Rewrite the stretch of the film review from "P.S. - Some" through "food for thought!", swapping "armistice" for "truce" each time it appears.

**Extract provided**.
----------------------------------------

9/10
The Last Bridge
28 June 2008
I was in the Goethe-Institut when I accidentally stumbled across this film. I went to IMDb and found good references about the film and its director and as an added attraction it featured Maria Schell in the main role. And the story seemed interesting.

A German nurse, Helga (Maria Schell) is kidnapped by Yugoslavian partisans. Their doctor has died and they need another one. Helga has medical training, so she's forced to go with them. At first she goes with them unwillingly. She doesn't like them and they don't like her. As the time goes by, she begins to see them as they really are, not anymore as bandits, but as human beings that need her help. And while they are going through mountains and crossing rivers, a new understanding of the people and the land dawn on her. Sometimes they are attacked by German forces. And Helga begins to suspect that maybe things are not so simple as she once thought. She's doesn't know anymore where she belongs.

This subject could have easily led to a maudlin or preachy film, but "Die Letzte Brücke" avoids these traps. "Die Letzte Brücke" manages to convey emotion through a skillful use of images and words - close-ups on Maria Schell's face, on other faces, the mountains, the rivers, the bridges. When partisan commandant Boro (Bernhard Wicki) and Helga are passing by a cemetery, he says to Helga: "Here are buried the German soldiers", and then, with a wide gesture, showing the landscape, mountains and all, he says: "and there are buried our people, my people, our land". As you see, images and words work together, the emotion conveyed by them is deep, but the film is not at all melodramatic.

"Die Letzte Brücke" is a refreshing change from the Hollywood diet that we are forced to swallow. The world war 2 movies made in Hollywood are usually simplistic and shallow. This film will raise many questions for those are still able to think. And Maria Schell's acting is simply superb. Highly recommended!

P.S. - Some Germans of the older generation thought that Italy's armistice with the Allies was a betrayal. An Italian character that appears in the beginning of the film is shown in an unsympathetic light. A little later on, when the Italians are celebrating the armistice, a German officer comments bitterly on the "opportunism" of the Italians. Was this character expressing Helmut Käutner's opinion? I don't know. Anyway, as most people, on seeing the film, won't probably even notice the things I'm talking about, this is not so important. More food for thought!

----------------------------------------

**Extracted material**.
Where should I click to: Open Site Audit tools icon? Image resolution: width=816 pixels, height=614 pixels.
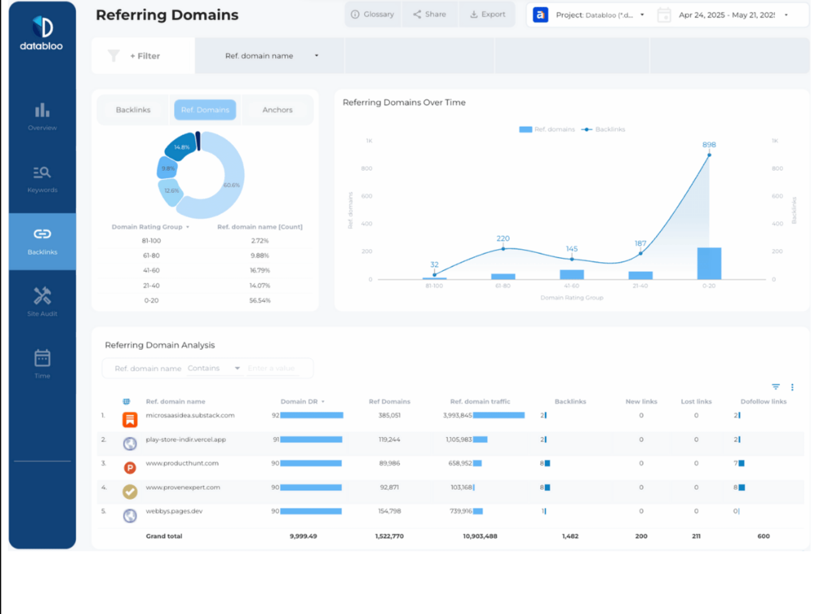pyautogui.click(x=42, y=296)
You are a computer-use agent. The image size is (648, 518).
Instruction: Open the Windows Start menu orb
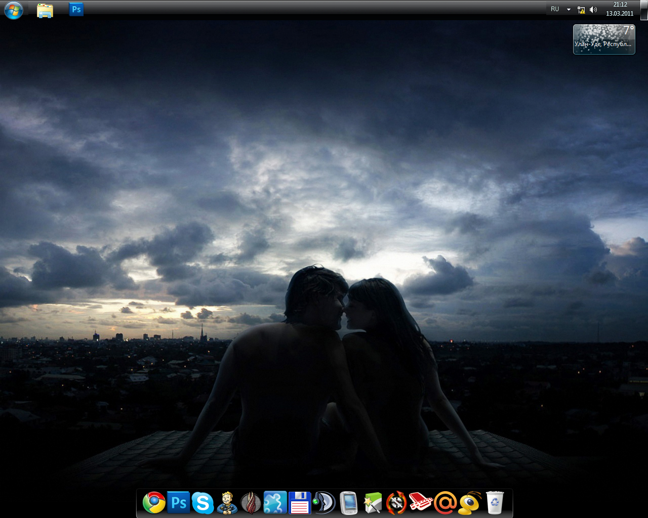(14, 10)
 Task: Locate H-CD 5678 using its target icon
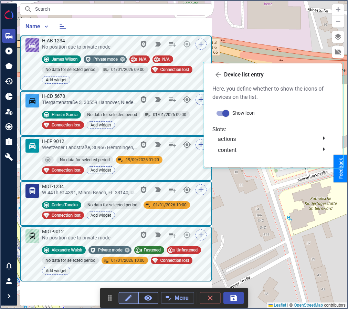[x=187, y=100]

----------------------------------------

**Your response**.
P.S. - Some Germans of the older generation thought that Italy's truce with the Allies was a betrayal. An Italian character that appears in the beginning of the film is shown in an unsympathetic light. A little later on, when the Italians are celebrating the truce, a German officer comments bitterly on the "opportunism" of the Italians. Was this character expressing Helmut Käutner's opinion? I don't know. Anyway, as most people, on seeing the film, won't probably even notice the things I'm talking about, this is not so important. More food for thought!